Task requirements:
A) In the market commentary below, what has the median 12-month S&P 500 return been after each daily VIX reading above 50?
B) Extend the market commentary below, starting after its last sentence.

BEGIN Passage for review

Nevertheless, market volatility in stocks, bonds and FX is declining in a typical “reversion to mean” pattern. Markets are taking Trump’s announcements more in their stride, perhaps expecting that many of these extreme measures will never be implemented in the end (“the art of the deal”). Lower volatility, a weaker US dollar, and the US economy avoiding recession would be a positive cocktail for stocks, corporate bonds and commodities.

Extreme VIX readings suggest good stock returns

It is a rare event when the VIX volatility index reaches an extreme reading above 50. This has been only seen during the 2008 Global Financial Crisis, the 2020 COVID pandemic and most recently in August 2024 and April this year. Following each daily instance of a VIX reading above 50, the subsequent median 12-month S&P 500 return has been 30%, triple the average 12-month S&P return since 1990.

The S&P 500 has already rebounded 17% since the latest intraday VIX extreme reading of 60 on 7 April.  This still leaves further double-digit upside for global stocks if we were to follow previous stock market recoveries post similar VIX spikes. This is conditional on the US economy avoiding recession this year.

END Passage for review
BEGIN Input data

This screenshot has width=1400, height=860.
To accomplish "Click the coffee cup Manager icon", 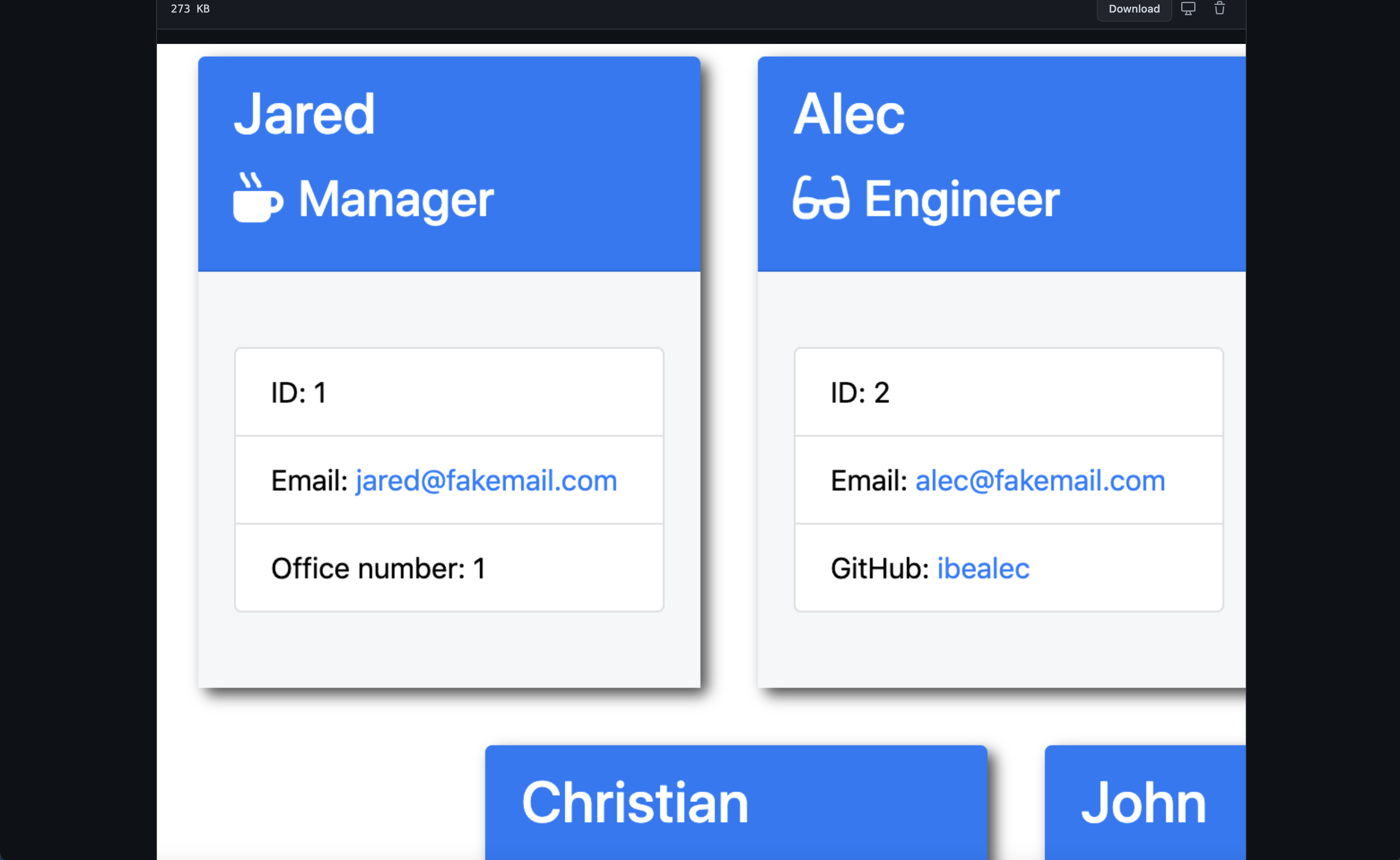I will (x=258, y=197).
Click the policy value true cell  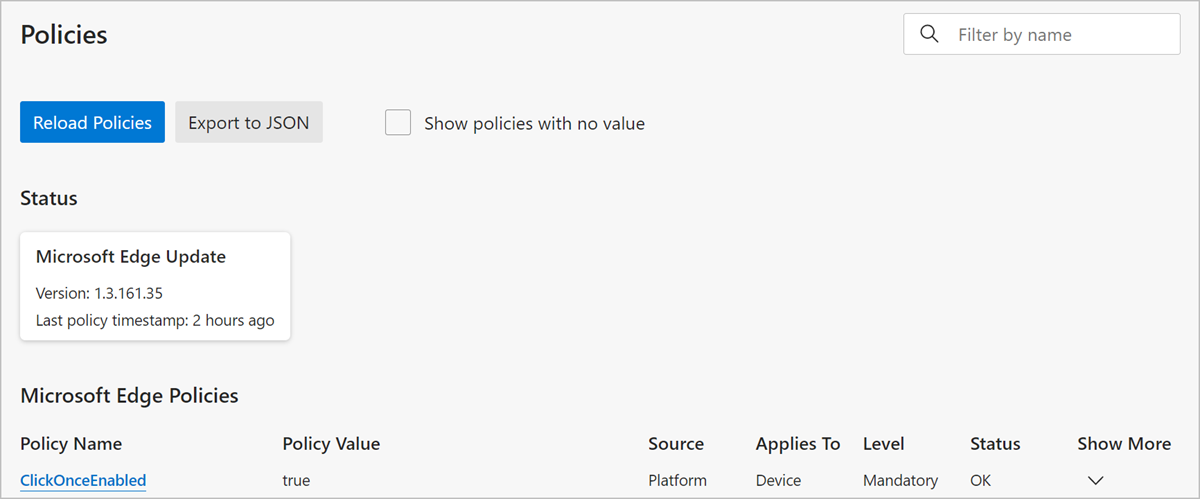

END Input data

Written responses:
A) 30%, triple the average 12-month S&P 500 return since 1990.

B)
Infrastructure: a favoured long-term real asset class


Why infrastructure is a worthy diversifier

Infrastructure is one asset class aside from stocks and gold that is performing well over the year to date. Infrastructure comprise real assets that underpin essential services, such as the provision of water, power, transport and communications. As such, it is a relatively defensive asset class with broad inflation-hedging characteristics.

Global listed infrastructure ETFs have gained around 13%-15% in US dollars since the start of this year, far better than the 5% returned by global stocks. However, if you look at some of the subsectors within infrastructure, they are even doing even better.

For instance, if we look at infrastructure development on the electricity side, such as companies involved in building out electricity, power generation and networks, we are seeing much stronger performance from these types of funds and ETFs. Clean water is also performing well, with ETFs up around 8% in dollars year-to-date and performing well since 2016.

The star of the infrastructure show this year, however, is undoubtedly European infrastructure. The recently-announced German infrastructure and defence spending plan is the obvious catalyst for this resurgence in interest, with Europe-wide spending plans also in evidence. The Mirae Asset European Infrastructure Development index has gained 26% ytd, powered by its exposure to transport, aerospace & defence, telecoms and construction stocks. The STOXX Europe Utilities and Telecoms sectors have also outperformed with +19% 2025 year-to date returns. 


European real estate continues to recover

European unlisted commercial property funds continue to recover from the end-2023 low with a 1% quarterly return in Q1 this year, benefiting from  a combination of modest capital growth plus rental yield. At the sector level, residential property is performing best, with INREV-followed residential-focused funds delivering a +1.7% return over Q1.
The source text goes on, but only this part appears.